Cole shared via his Instagram account that he received numerous messages about the similarities between the light fixtures hanging over the red carpet at Monday night’s event and his own works. This includes Spirit Catcher and Lumen-less Lantern, which are currently on display at Express Newark, where he is currently an artist-in-residence. In his post Cole called the act “a blatant rip off” and posed the question: “Is this flattery or thievery?”
Curator Ellen Hawley, who has previously worked with Cole, also raised the issue of plagiarism on her Instagram. Hawley noted that Cole has other works in the Met’s collection, and that a museum gift shop sells products featuring his designs.
“Interestingly, Willie wasn’t asked to be involved to collaborate on this installation, nor asked for his permission to use the likeness of his art … The fashion and art worlds face copycat challenges all the time. This seems like a blatant copy – at the Met of one of their exhibiting artists,” she continued in her post.
Both works were designed to address issues related to climate change. Cole’s pieces currently on view at Express Newark respond to the city’s water crisis.

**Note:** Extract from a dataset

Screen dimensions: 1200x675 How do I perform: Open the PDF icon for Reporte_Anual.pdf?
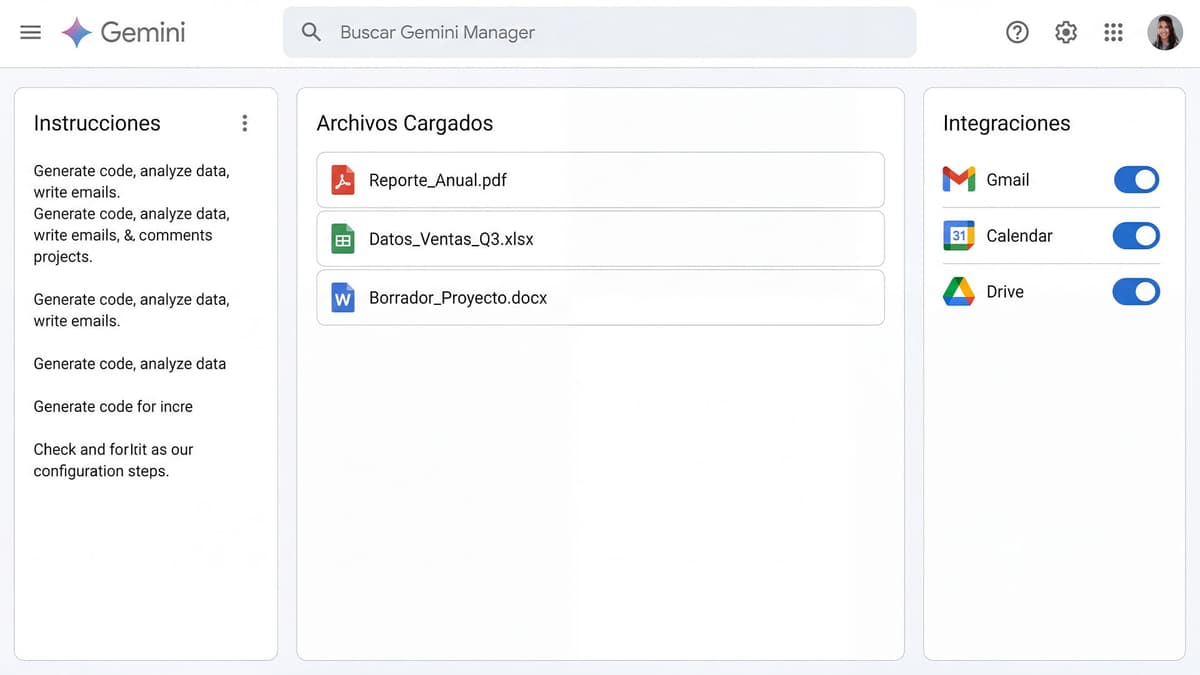pos(343,180)
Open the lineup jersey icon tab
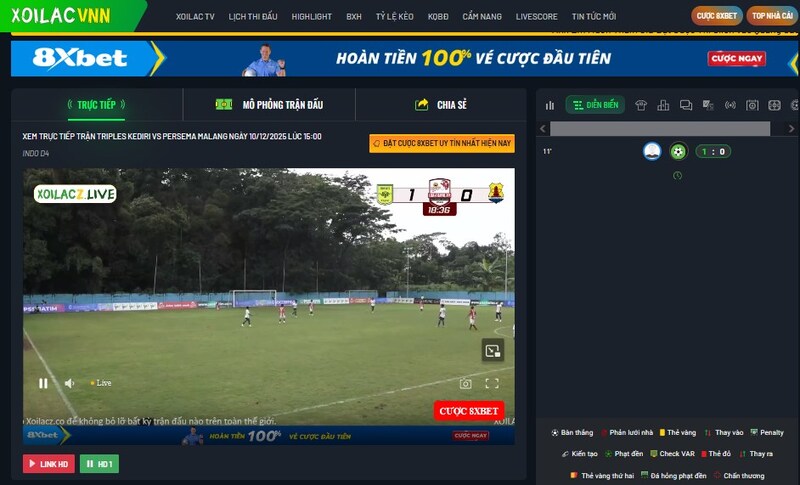The height and width of the screenshot is (485, 800). tap(641, 105)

In 2019, Newark opened drinking water centers for residents to pick up single-use plastic bottles to use in lieu of the lead contaminated drinking water flowing through the city’s pipes.
Event planner Raul Àvila, who has overseen the Met Gala’s decor since 2007, highlighted the sustainability of this year’s decorations in a recent interview with Vogue, saying: “Given today’s climate, we wanted to highlight the importance of giving our everyday items more than one life cycle. We wanted to find a way to create a sustainable design that would implement the bottles into a breathtaking installation unlike anything we’ve done before.”
At the Met Gala, plastic water bottles were also fashioned into a wall lining the red carpet to separate the press from the arriving and parading guests. The recycled objects were also used to create a large-scale installation staged within the museum’s Great Hall. According to the Met, all of the bottles will “be re-recycled for future uses.”
Ando was commissioned to execute the exhibition design for this year’s Met costume show, which focuses on the work and legacy of the late fashion designer Karl Lagerfeld. Karl Lagerfeld: A Line of Beauty exhibits clothing, sketches, and video interviews of Lagerfeld’s work. The exhibition opens tomorrow and runs through July 16.
Cole’s water bottle chandeliers are on view at Express Newark through February 2, 2024.